Literatur zum Unser Vater (Auswahl): 

Artikel WiBiLex zum Unser Vater

Gerhard Ebeling, Vom Gebet: Predigten über das Unser Vater, Tübingen 1963 (in Bibliotheken oder antiquarisch)

EKS (Hrsg.), Rede und Antwort stehen. Glauben nach dem Unser Vater, Zürich 2014

Alle Beiträge zu «Unser Vater»

1 Gedanke zu „«Und vergib uns unsere Schuld, wie auch wir vergeben» (Unser Vater, Teil 6)“

  1. David Steindl-Rast beginnt das «heisse» Thema Schuld und Vergebung mit dem täglichen Brot: «Vergib uns unsere Schuld.» Schuld könnte mir an dieser Stelle im Vaterunser ganz von selbst auf die Zunge kommen. Schuld hat ja etwas zu tun mit der Scham, die ich fühle, wenn ich ums tägliche Brot bitte und weiss, dass gleichzeitig Kinder hungern. Du schenkst uns Brot, damit wir es teilen, unsre Gesellschaft aber bleibt es den Hungernden schuldig. Bei «Schuld» denken wir ja meistens an die persönliche Schuld, wenn wir ein Gesetz übertreten. Aber «Schuld» will nicht so sehr als Gesetzesübertretung verstanden werden, sondern meint vor allem unser Schuldigbleiben andren gegenüber, wenn wir ihnen gerechterweise etwas schulden.

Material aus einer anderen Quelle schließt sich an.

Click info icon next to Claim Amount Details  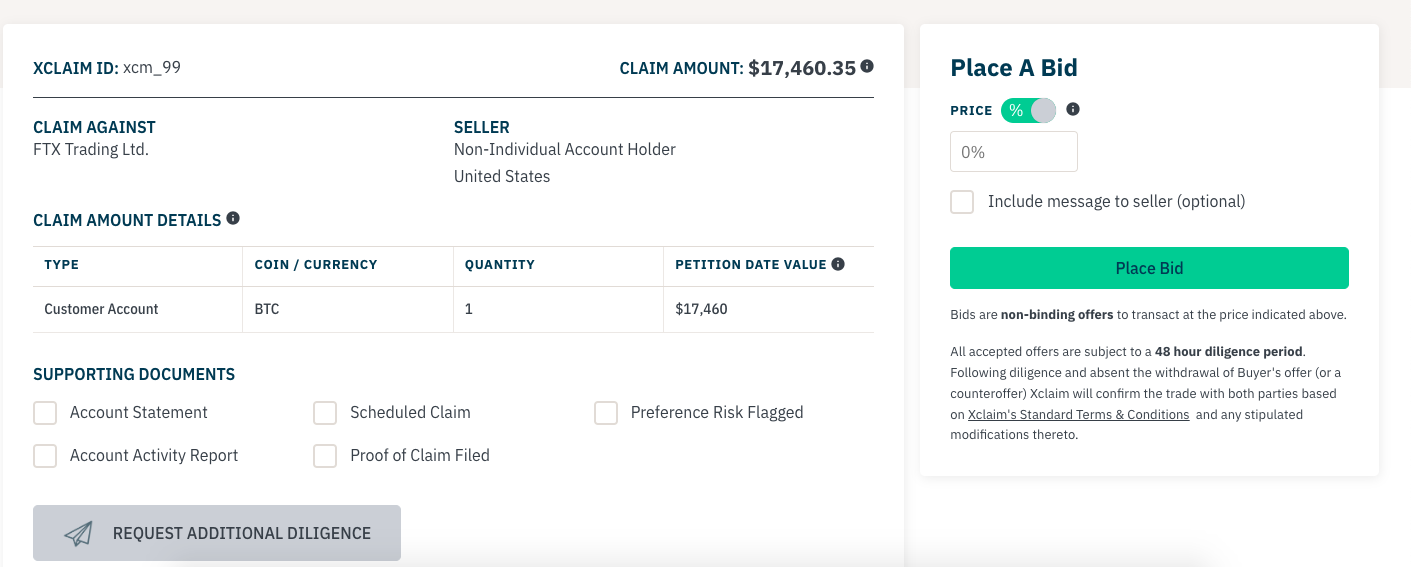[x=233, y=218]
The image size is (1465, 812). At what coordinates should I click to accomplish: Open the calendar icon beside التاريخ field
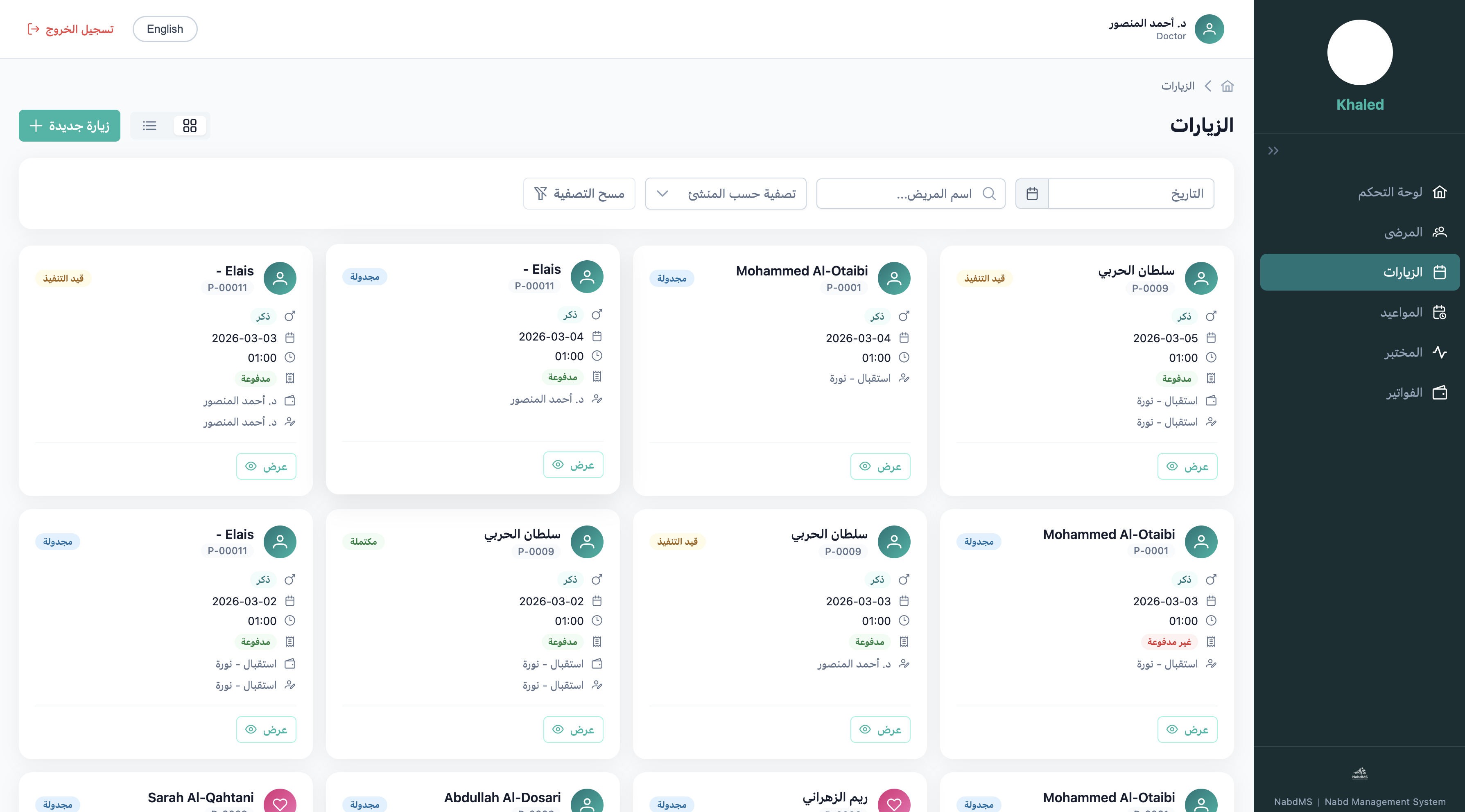click(x=1031, y=193)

    Wenn wir Schuld auf einen blossen Verstoss gegen Vorschriften, einengen, machen wir es uns leicht, denn Gesetzesparagraphen lassen sich oft geschickt durch Schleichwege umgehen. Wenn Gerechtigkeit aber gerechte Verteilung des uns Gegebenen bedeutet, dann klagt unser Herz uns an, wo anderen das Nötigste zum Leben vorenthalten wird. Unser Herz lässt sich nicht so leicht betrügen. Lass mich also meine Verschuldung an allen, denen ich etwas schuldig geblieben bin, klar erkennen, eingestehen und, so gut ich kann, wiedergutmachen. Amen.

    «Vergib uns unsere Schuld», Vater, und lass uns eingestehen, worin sie eigentlich besteht, denn das ist schon der erste Schritt zu Vergebung. Du willst, dass wir alles, was du uns schenkst, gerecht miteinander teilen. Am Teilen liegt dir. Teilen und Vergebung sind eng miteinander verflochten. So wie dein gerechtes Austeilen nur ans Ziel gelangt, wenn wir miteinander teilen, so kommt auch deine Vergebung nur ans Ziel, wenn wir einander vergeben. Eine Welt gerechter Güterverteilung und allgemeiner Vergebung von Schulden und von Schuld, das wäre eine Welt voller Fülle des Friedens – das wäre dein Reich und das Ziel deines Willens, wie im Himmel so auf Erden. Lass uns dieses Ziel so brennend ersehnen, dass wir uns auch ganz konkret auf den Weg machen. Denn wo ein Wille ist, da ist ein Weg. Amen.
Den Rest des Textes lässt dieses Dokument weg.